Type the records that follow again exactly as written, but drop the pictures.

══ Data provided ══

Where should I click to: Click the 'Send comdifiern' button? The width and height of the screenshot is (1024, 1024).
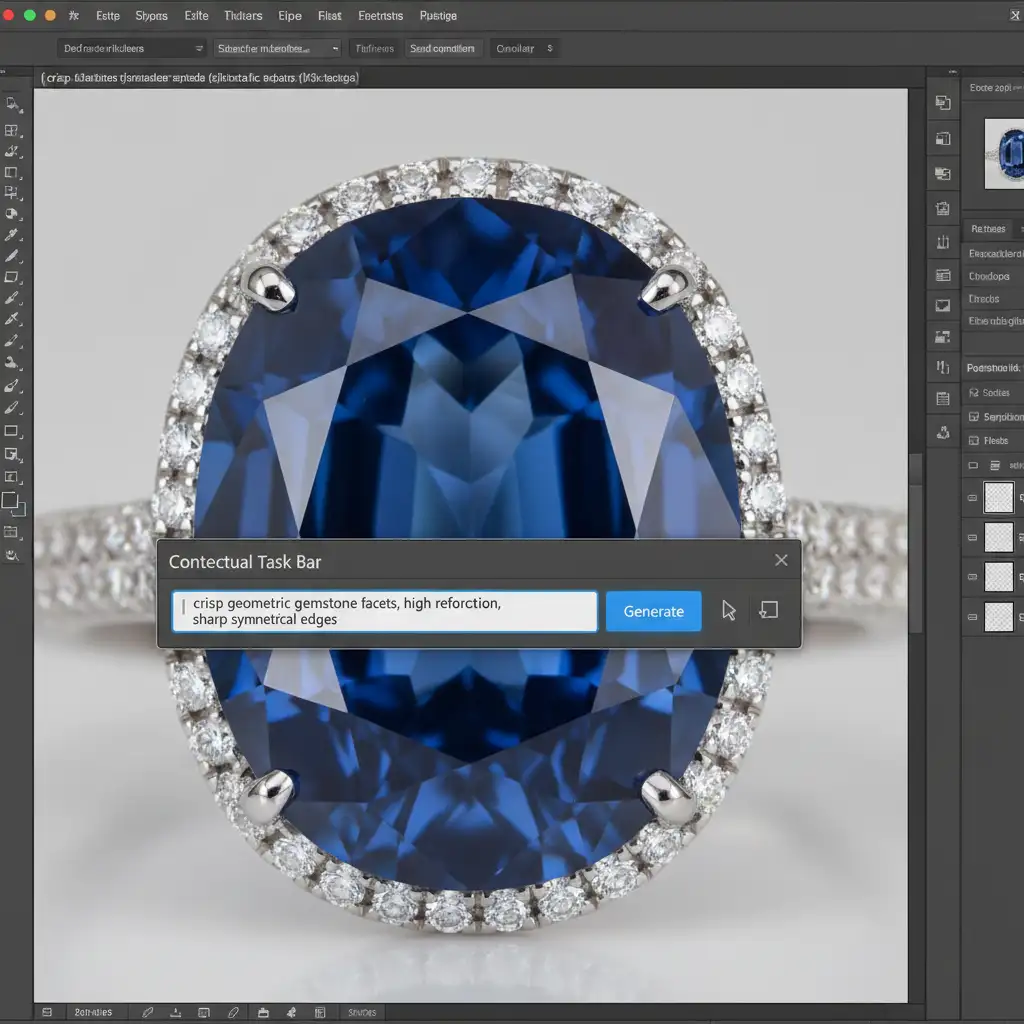(x=442, y=48)
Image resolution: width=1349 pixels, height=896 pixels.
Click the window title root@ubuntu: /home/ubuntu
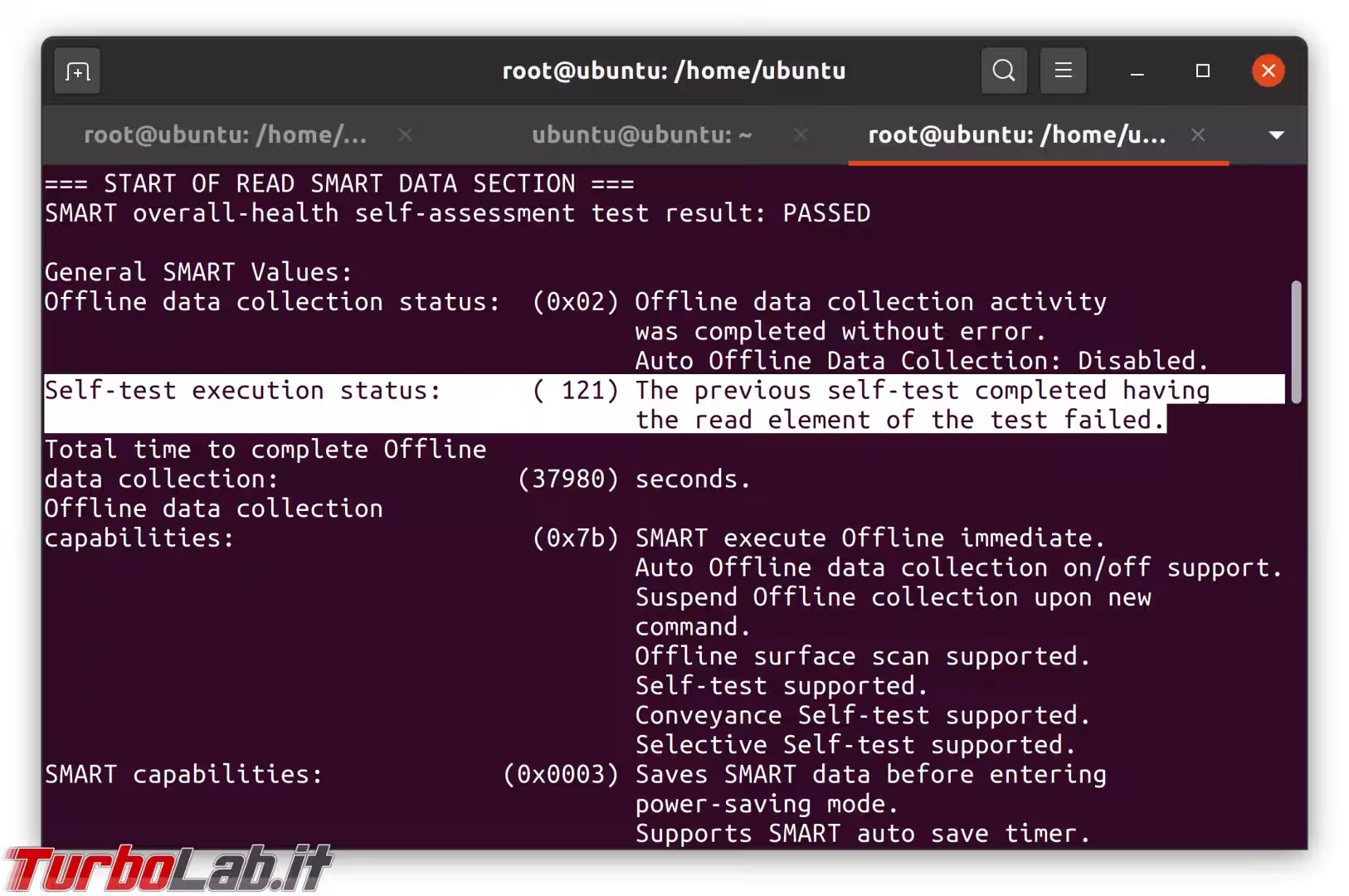tap(674, 71)
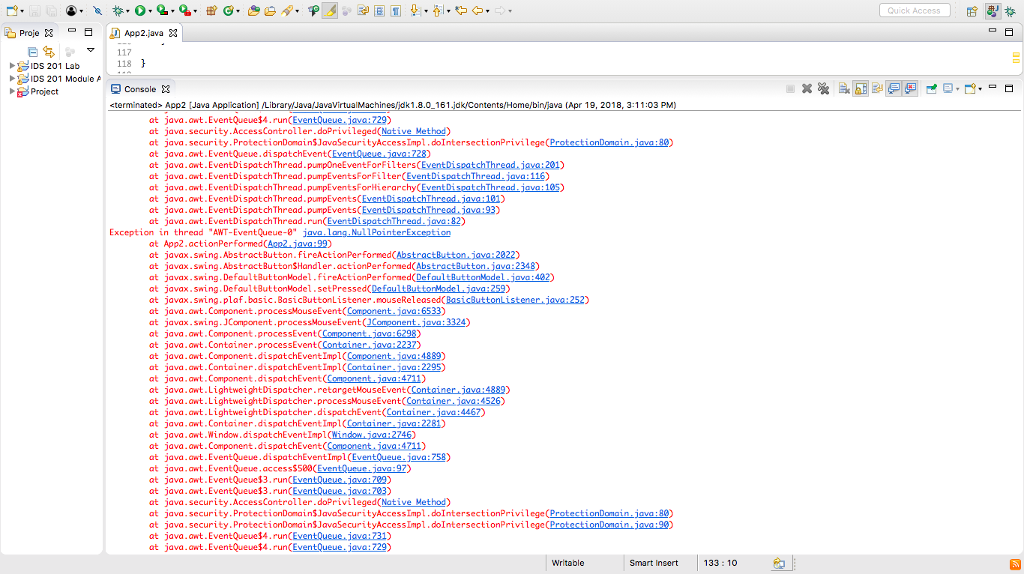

═══

Answer to this exercise >>
Where should I click to: Click the 'Send comdifiern' button? The width and height of the screenshot is (1024, 1024).
(x=442, y=48)
Image resolution: width=1349 pixels, height=896 pixels.
Click the window title root@ubuntu: /home/ubuntu
tap(674, 71)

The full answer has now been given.